Note: Look for 🚧 User action flags below for what developers need to do to adapt to the changes. The MP spec section on migration hints has information also.

The latest MP Metrics release is 5.0.1.

This PR contains all the code changes that I know of to implement MP Metrics 5.0. As noted in separate meetings, the TCK is not yet running because the way we set up the Arquillian environment leads to many test failures. That remains a work in progress.

To detect other problems, I have commented out the invocation of the metrics TCK in this PR.

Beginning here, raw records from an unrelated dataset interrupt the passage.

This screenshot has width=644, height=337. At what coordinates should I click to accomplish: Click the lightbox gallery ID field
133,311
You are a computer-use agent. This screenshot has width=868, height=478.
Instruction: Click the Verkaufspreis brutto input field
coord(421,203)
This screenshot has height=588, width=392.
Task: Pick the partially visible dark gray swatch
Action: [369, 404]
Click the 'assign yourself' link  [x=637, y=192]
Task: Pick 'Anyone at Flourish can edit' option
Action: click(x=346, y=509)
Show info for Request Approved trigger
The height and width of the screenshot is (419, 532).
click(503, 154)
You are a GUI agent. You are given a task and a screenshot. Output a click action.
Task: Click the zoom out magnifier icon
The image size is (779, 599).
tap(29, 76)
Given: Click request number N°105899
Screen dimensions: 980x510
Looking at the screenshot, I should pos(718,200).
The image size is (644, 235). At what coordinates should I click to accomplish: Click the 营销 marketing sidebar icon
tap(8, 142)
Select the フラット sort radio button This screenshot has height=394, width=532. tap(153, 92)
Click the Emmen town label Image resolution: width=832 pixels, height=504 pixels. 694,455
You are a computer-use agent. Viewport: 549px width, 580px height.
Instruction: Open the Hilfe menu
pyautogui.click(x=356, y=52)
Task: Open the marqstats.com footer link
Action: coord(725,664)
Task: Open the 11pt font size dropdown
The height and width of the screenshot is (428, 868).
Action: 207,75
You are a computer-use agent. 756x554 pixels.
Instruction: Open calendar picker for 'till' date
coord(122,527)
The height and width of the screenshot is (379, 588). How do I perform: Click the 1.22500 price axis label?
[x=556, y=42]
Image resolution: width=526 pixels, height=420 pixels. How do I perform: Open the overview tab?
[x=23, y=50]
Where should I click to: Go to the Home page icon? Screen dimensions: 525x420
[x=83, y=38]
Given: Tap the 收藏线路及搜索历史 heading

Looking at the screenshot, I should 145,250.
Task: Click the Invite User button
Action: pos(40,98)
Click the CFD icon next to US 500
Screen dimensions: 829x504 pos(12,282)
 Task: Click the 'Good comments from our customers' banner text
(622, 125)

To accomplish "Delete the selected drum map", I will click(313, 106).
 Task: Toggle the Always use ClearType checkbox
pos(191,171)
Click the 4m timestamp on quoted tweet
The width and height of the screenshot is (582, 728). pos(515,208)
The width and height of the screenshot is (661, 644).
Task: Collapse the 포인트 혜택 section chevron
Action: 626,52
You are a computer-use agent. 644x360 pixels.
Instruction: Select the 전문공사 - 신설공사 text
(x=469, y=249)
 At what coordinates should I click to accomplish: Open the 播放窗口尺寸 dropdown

What this PR does not include:

  • doc changes
  • use of the new Helidon injection/builder approaches
  • reactive removal
  • removal of nima directories

MP Metrics 5.0

There were breaking changes in the MP metrics libraries--to help simplify the API and bring MP metrics in closer alignment with Micrometer and OpenTelemetry metrics. Notable changes:

  • metric types removed

    🚧 User action - use an alternative metric type and annotation

Metric type/annotation removed Alternative
ConcurrentGauge
@ConcurrentGauge
Gauge
@Gauge
Meter
@Metered
Counter
@Counted - back-ends can track the changes in the counter value over time and create time series analysis from that (meter used to maintain historical data itself in the server)
SimpleTimer
@SimplyTimed
Timer
@Timed
  • metadata removals

    • type
    • display name

    🚧 User action - Remove code that sets the type or display name in the metadata programmatically and remove settings in the @Metric annotation.

  • Other

    • The notion of a registry "type" with fixed values of base, vendor, and application has given way to the idea of a "scope" instead. There are three built-in scopes--base, vendor, and application--but users can create their own scopes.

      • MetricRegistry.Type was an enum covering base, vendor, and application. It's gone because users can create their own so an enum doesn't really work.
      • @RegistryType is deprecated, intended to be replaced by @RegistryScope. Unfortunately, @RegistryScope is not (yet) marked as a CDI qualifier (that'll change in an upcoming release of MP Metrics), so for now our CDI code still has producers for the three registry types using @RegistryType as well as a producer for injection sites that use @RegistryScope rather than @RegistryType.

      🚧 User action

      • Change uses of MetricRegistry.Type to a String with the corresponding name. The MetricRegistry interface declares String constants for the predefined scopes.
      • Over time, change uses of @RegistryType (deprecated but not yet removed) to @RegistryScope.
    • All metrics that share the same name must:

      • Have the same metadata (this is not new)
      • Have the same tag name set (this is new). Apparently the Prometheus exporter (not ours) needs this restriction for some reason in order to produce correct output; I am not at all familiar with that code but the restriction is written into the spec and checked by the TCK so our code enforces this.

      🚧 User action - Make sure all metrics that share the same name use the same tag names.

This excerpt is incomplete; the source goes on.